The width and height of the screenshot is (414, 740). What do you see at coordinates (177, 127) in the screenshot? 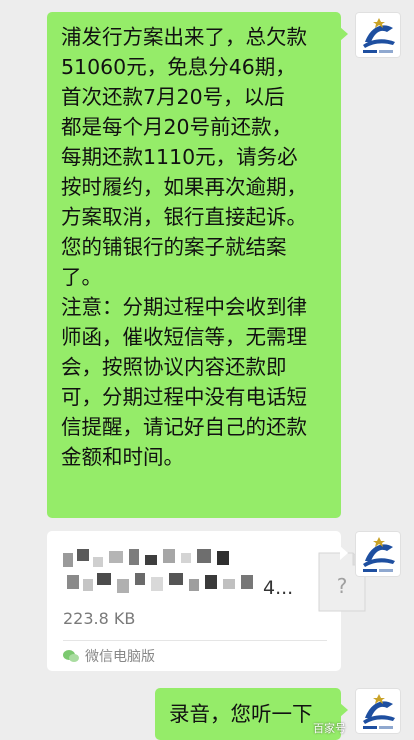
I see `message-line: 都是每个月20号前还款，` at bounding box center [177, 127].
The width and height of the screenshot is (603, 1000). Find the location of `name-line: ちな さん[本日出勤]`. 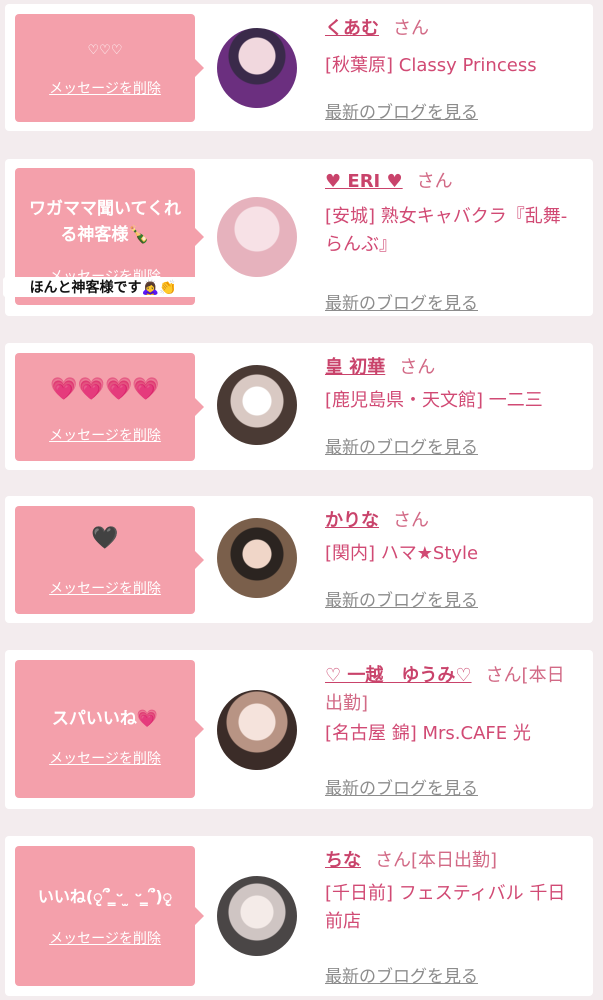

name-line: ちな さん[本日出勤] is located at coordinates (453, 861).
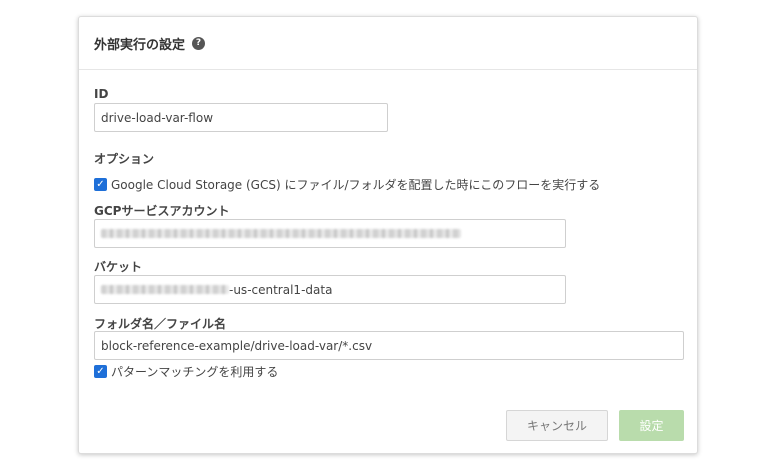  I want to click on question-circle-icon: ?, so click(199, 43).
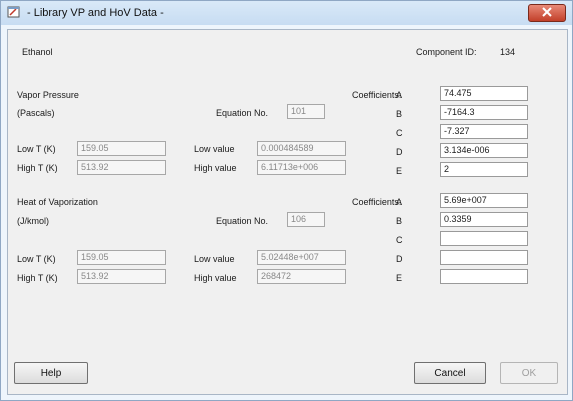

-------

■ Goal of the exercise
Render the listing above as a Markdown table with the columns Row and Line, numbering each nonblank line in order and skipping blank lines. Omit the pictures.

■ Exercise answer
| Row | Line |
|---|---|
| 1 | The width and height of the screenshot is (414, 740). What do you see at coordinates (177, 127) in the screenshot?  |
| 2 | I see `message-line: 都是每个月20号前还款，` at bounding box center [177, 127]. |
| 3 | The width and height of the screenshot is (603, 1000). Find the location of `name-line: ちな さん[本日出勤]`.  |
| 4 | name-line: ちな さん[本日出勤] is located at coordinates (453, 861). |
| 5 |   I want to click on question-circle-icon: ?, so click(199, 43). |